William R. Tolbert Jr. was president from June 1972 until he was murdered in a bloody coup in April 1980. He was influenced by the socialist Pan-African trend of Nkrumah, Touré, and Cabral. Months before he was elected president, Tolbert was one of the pallbearers of Nkrumah’s coffin at his funeral in Guinea.[3] In a speech he gave in Guinea he said Nkrumah was the most renowned politician of Africa. He also participated in the Silver Jubilee of the Democratic Party of Guinea, where he praised president Sékou Touré for rejecting the French commonwealth.[4] A review of his foreign policy positions clearly demonstrates a radical shift towards socialist internationalism; from establishing friendly diplomatic relations with the USSR, Cuba, and calling for increased support for the freedom fighters in Mozambique, Namibia, Angola and Guinea Bissau. He said Liberia would be willing to send troops to Southern Africa if requested by the OAU.[5] He established the Liberia fund for the Liberation of Southern Africa in February 1977 and handed over a check for $600,000 to the OAU chair for said purpose.[6] Tolbert also broke diplomatic relations with Israel in 1973 and made a statement in solidarity with the Palestinian People at the UN General Assembly where he stated:

“We must equally insist on full recognition and respect for the national rights of the Palestinian people by the state of Israel, especially their right to self-determination and a state of their own. Israel must withdraw from all occupied Arab territories.”[7]

If that didn’t upset the US colonial masters enough, Tolbert had one more policy shift that must have been unsettling to them.

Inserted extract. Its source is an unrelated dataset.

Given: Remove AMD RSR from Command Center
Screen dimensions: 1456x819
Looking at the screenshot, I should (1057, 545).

He had inherited a policy from Tubman’s government that recognized the Republic of China in Taiwan as the government of China and had sent students to Taiwan for training in the sugar industry.[8] Consistent with president Tolberts’ alliances with socialist countries, he began to reach out to the People’s Republic of China (PRC) and when Chairman Mao Zedong passed in 1976, he sent a message of condolences and described Mao as “one of the greatest statesmen of the contemporary world.” Not long after he received the first PRC delegation and a historic relationship of bilateral relations and economic cooperation began in 1977.[9] Despite some interruptions after Tolbert’s administration, this relationship resumed in 2003, and has become a major development partner with a big impact on national development to date.

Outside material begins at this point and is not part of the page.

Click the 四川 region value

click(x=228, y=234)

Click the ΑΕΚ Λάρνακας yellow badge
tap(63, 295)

Tolberts’ demonstrated affinity for socialist Pan-Africanists created a climate that was favorable for the birth of the Movement for Justice in Africa (MOJA) just short of two years after his election in 1971. MOJA, founded at the University of Liberia, was inspired by Nkrumah’s ideas and supported liberation movements in all of Africa. Although not one of the founders, Tolbert was supportive of MOJA. Within a few years MOJA grew and became a Pan-African movement with branches in Ghana, Nigeria, Mauritius and representatives in east, central and southern Africa.[10]

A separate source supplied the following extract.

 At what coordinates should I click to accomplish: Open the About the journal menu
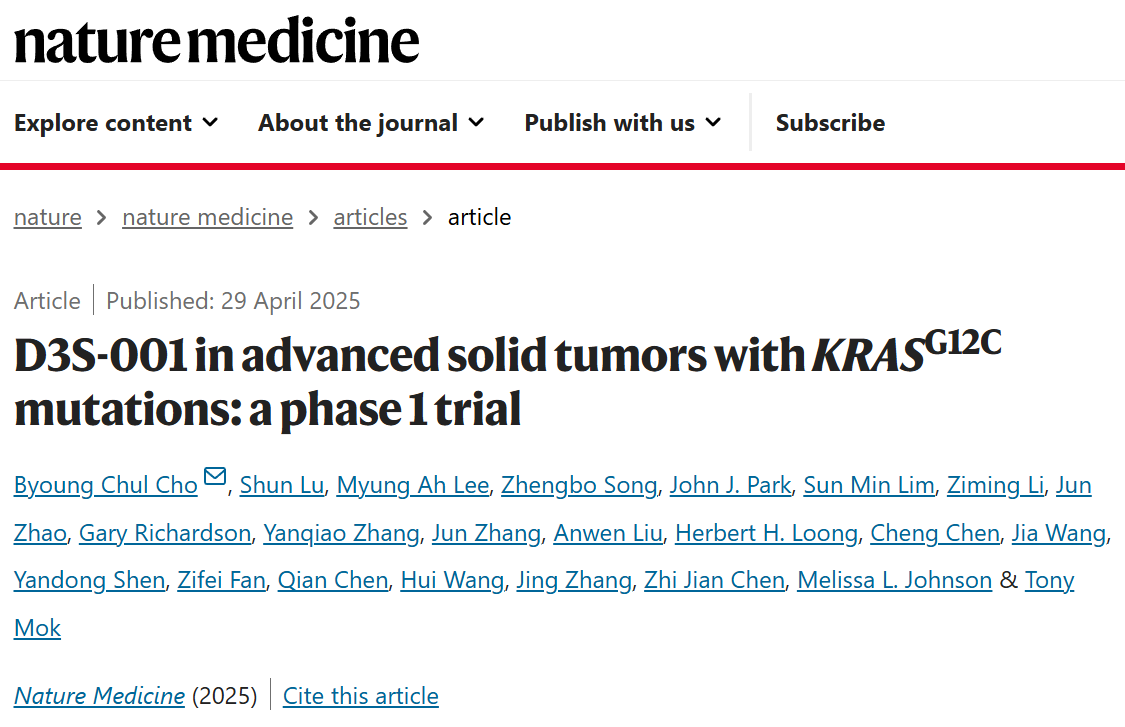[x=371, y=123]
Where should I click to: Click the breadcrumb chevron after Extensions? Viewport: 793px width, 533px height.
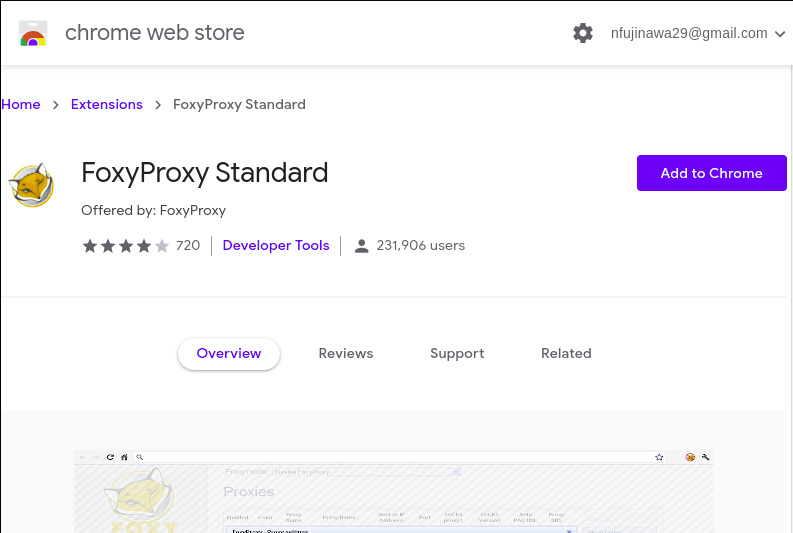(158, 105)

Although one could say that Tolbert made a 180 degree turn in his foreign policy from his predecessor, his domestic policies can be described as center-left. At a national conference on development objectives and strategy in 1973 it was suggested that the economic “open door “policy should be redefined and this became a policy known as “Humanistic Capitalism”.[11] Although Tolbert linked it to African Socialism and a “Christian ethic”, in an interview with German TV, he explained that the objective of humanistic capitalism was that “the profit generated from the exploitation of natural resources by industrialized countries” should be “equitably shared with the country of origin of those resources.”[12]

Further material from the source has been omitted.